I heard that running is its own warm-up. Is warming up necessary, and what is the minimum time you need to spend on warming up?

“I will answer this by saying yes and no. Running is itʼs own warm-up, but you will also want to incorporate some dynamic stretching to begin engaging the correct muscles and increase your flexibility in order to get the most out of your running stride. Initially you will want to run for 5-10 minutes at an easy pace to warm the muscles up. After this initial warm-up, you should stop and perform several dynamic stretches, focusing on the primary mover muscles used while running. These stretches should consist of lunges, squats, hip-openers, high knees, butt kicks, bounding and strides (short pick-ups). Once you target these muscles you are ready to start with the main portion of your workout. Regarding warm-downs, you will want to finish off your run with 5-10 minutes of easy running. You can follow up this easy running with static stretching, focusing on your hamstrings, quadriceps, calves, ankles, glutes and hips.”

4) Detrimental Stretching — asked by Elias Illescas

Stretching my calves before a run seems to make it worse while I’m running. Am I doing something wrong?

“I would tend to think your calves are tight and very immobile. The static stretching before a run pulls cold, tight muscles and puts added strain on these calf muscles which are engaged while running. The strain is adding to the the pain of the tight calves. First off, you need to be rolling/stretching your calves two times per day. You can roll before the run and roll/stretch after the run. You must gain flexibility or the pain will only get worse. After you warm up for 10-15 minutes of easy running, then you can stop and actively stretch your calves. You may also want to seek out a massage therapy/PT/Chiropractor who specializes in ART. This relaxes your calves and quickly increases flexibility. Tight calves can lead to other injuries so you will want to be diligent in caring for them.”

5) Transitioning to Barefoot Running — asked by Sam Briski

I’m considering transitioning into a barefoot running shoe. What are the advantages and disadvantages of running in a minimalist running shoe?

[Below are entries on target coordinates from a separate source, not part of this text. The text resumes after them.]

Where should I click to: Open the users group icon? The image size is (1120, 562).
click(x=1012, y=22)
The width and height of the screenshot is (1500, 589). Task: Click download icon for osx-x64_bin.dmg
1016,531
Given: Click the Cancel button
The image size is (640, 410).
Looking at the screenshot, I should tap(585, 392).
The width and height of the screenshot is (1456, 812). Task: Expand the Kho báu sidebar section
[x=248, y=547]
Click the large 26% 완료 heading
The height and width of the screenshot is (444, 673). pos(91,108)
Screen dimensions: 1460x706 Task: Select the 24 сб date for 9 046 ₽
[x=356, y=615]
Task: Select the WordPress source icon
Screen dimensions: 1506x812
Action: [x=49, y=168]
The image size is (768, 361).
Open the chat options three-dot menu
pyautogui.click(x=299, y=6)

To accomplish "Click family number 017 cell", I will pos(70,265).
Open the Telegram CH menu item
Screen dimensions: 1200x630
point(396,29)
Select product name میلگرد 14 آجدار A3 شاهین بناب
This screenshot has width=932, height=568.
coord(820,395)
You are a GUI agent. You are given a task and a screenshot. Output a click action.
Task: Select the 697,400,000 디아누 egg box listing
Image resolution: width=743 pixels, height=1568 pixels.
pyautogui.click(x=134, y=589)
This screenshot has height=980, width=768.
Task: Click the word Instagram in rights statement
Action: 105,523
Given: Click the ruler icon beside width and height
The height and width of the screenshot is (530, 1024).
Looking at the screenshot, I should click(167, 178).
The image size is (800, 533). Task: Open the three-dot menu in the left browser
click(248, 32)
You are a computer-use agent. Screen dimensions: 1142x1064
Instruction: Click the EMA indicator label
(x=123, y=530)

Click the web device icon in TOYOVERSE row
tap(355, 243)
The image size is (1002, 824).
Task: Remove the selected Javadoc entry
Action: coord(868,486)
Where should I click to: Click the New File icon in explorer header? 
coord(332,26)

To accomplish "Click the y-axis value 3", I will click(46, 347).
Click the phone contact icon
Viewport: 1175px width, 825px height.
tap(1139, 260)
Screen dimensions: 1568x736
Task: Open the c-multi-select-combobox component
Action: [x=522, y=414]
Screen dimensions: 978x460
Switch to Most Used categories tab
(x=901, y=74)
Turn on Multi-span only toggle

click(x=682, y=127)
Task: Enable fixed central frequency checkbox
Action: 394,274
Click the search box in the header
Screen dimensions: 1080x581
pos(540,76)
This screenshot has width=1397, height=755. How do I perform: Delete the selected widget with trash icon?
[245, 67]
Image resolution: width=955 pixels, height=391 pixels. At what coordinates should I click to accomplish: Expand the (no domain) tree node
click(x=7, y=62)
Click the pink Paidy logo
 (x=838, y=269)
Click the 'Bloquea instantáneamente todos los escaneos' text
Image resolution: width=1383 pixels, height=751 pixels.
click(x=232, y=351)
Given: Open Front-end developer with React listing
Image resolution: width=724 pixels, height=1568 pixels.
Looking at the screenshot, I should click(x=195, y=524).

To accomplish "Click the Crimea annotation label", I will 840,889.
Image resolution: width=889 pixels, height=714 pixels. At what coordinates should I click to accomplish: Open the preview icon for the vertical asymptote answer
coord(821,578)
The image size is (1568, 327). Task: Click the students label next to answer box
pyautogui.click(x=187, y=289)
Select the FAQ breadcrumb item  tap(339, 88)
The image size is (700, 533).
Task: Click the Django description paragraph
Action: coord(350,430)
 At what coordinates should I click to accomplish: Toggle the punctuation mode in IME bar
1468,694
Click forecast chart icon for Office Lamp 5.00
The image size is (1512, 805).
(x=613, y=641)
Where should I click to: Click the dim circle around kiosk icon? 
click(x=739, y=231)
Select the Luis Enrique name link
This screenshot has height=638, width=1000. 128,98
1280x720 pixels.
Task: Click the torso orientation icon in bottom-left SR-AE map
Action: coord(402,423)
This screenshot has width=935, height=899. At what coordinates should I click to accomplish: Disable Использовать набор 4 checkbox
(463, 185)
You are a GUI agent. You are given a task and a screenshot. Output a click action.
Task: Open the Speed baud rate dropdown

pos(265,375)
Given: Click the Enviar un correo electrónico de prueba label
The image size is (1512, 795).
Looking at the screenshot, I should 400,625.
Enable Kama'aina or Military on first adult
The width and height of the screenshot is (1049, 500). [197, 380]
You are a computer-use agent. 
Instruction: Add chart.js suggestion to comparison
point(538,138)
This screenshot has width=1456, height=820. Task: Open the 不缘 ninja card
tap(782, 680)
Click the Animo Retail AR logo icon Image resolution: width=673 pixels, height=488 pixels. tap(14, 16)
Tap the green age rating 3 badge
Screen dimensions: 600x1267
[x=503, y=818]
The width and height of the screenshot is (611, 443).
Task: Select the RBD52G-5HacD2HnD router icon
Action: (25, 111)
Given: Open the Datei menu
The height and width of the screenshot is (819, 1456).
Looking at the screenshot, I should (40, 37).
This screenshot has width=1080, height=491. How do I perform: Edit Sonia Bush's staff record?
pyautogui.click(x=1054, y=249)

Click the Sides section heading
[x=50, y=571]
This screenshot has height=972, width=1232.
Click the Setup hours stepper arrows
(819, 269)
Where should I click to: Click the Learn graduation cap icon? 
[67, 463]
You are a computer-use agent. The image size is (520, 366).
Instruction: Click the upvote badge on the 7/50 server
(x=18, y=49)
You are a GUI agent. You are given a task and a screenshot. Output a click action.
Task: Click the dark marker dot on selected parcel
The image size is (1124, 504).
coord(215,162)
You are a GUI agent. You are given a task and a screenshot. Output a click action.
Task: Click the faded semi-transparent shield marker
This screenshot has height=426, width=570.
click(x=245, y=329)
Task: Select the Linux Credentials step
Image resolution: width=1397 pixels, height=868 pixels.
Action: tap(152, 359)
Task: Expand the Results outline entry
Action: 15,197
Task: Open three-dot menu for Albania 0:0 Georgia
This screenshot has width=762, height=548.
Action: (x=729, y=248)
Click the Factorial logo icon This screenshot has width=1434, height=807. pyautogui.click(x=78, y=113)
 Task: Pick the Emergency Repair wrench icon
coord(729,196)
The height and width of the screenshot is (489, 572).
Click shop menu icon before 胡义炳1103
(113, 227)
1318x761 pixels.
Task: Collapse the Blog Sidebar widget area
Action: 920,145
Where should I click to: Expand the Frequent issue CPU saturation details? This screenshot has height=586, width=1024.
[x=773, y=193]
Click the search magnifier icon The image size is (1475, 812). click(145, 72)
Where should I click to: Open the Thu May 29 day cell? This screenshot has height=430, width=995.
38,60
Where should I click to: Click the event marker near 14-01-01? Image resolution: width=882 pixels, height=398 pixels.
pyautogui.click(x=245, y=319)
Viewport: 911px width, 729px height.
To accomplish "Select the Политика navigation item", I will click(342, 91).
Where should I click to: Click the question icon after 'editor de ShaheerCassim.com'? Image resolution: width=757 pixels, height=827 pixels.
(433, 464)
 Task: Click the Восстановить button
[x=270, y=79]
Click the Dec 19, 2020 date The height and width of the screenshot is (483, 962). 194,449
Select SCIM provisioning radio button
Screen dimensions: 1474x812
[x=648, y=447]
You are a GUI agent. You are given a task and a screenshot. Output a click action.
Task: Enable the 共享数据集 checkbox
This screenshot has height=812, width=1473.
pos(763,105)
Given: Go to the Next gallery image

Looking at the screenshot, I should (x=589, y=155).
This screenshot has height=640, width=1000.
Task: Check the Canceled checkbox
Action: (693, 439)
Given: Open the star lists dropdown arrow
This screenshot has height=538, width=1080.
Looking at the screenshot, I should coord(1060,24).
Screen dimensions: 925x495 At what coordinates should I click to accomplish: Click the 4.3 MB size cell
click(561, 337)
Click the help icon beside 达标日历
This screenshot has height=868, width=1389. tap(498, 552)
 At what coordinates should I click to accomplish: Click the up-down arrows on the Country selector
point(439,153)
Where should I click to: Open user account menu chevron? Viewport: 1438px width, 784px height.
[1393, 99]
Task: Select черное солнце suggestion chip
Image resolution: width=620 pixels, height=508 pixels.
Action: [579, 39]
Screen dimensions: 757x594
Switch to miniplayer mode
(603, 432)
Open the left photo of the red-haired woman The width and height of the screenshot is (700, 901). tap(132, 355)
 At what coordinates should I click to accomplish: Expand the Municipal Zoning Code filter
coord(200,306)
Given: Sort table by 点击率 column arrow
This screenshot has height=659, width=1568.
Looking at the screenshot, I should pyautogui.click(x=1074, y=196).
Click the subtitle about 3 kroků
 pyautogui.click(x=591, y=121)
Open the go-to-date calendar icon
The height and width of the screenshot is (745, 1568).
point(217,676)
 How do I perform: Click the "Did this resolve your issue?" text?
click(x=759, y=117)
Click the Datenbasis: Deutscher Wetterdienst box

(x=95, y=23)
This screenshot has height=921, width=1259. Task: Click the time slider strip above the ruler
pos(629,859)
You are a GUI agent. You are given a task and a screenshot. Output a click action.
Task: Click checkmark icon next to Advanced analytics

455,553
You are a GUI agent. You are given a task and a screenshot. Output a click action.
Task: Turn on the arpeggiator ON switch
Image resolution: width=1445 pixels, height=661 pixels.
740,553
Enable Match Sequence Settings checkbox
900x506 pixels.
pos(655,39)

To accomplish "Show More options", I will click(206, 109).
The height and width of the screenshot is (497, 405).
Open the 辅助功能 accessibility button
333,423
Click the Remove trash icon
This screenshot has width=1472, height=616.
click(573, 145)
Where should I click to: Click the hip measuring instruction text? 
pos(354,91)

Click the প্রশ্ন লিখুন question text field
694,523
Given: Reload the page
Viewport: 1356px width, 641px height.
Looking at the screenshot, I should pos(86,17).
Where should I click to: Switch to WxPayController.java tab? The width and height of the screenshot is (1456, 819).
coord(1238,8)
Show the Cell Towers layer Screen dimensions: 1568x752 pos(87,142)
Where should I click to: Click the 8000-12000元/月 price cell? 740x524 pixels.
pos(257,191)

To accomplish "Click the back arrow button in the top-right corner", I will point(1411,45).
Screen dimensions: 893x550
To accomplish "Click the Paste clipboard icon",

“Barefoot running is a huge trend right now as you can tell by looking at the abundance of barefoot running shoes on the market. There are, however, pros and cons to barefoot running. Personally, I’m a fan of minimalist (barefoot) running on occasion. Barefoot running is a strain on your system and it causes a lot of high impact, which stresses and fatigues the muscles involved in the running motion. This stress to the system causes pain. If you’re repetitively pounding on your muscles with no shock absorption, you will feel it.

That being said, I believe it is good to stress your system in this way occasionally. Especially for distance runners. You will adapt to the pounding and get stronger for it. You will also strengthen your ankles, feet and calves as well as gain flexibility in these same muscles. I would advise you to ease into barefoot running. Start slow/short distances once per week and build from there. I would not throw away your traditional running shoes because I do not believe the barefoot running stress to your system is beneficial more than once per week. More than that could cause damage to your feet/knees/hips/etc.”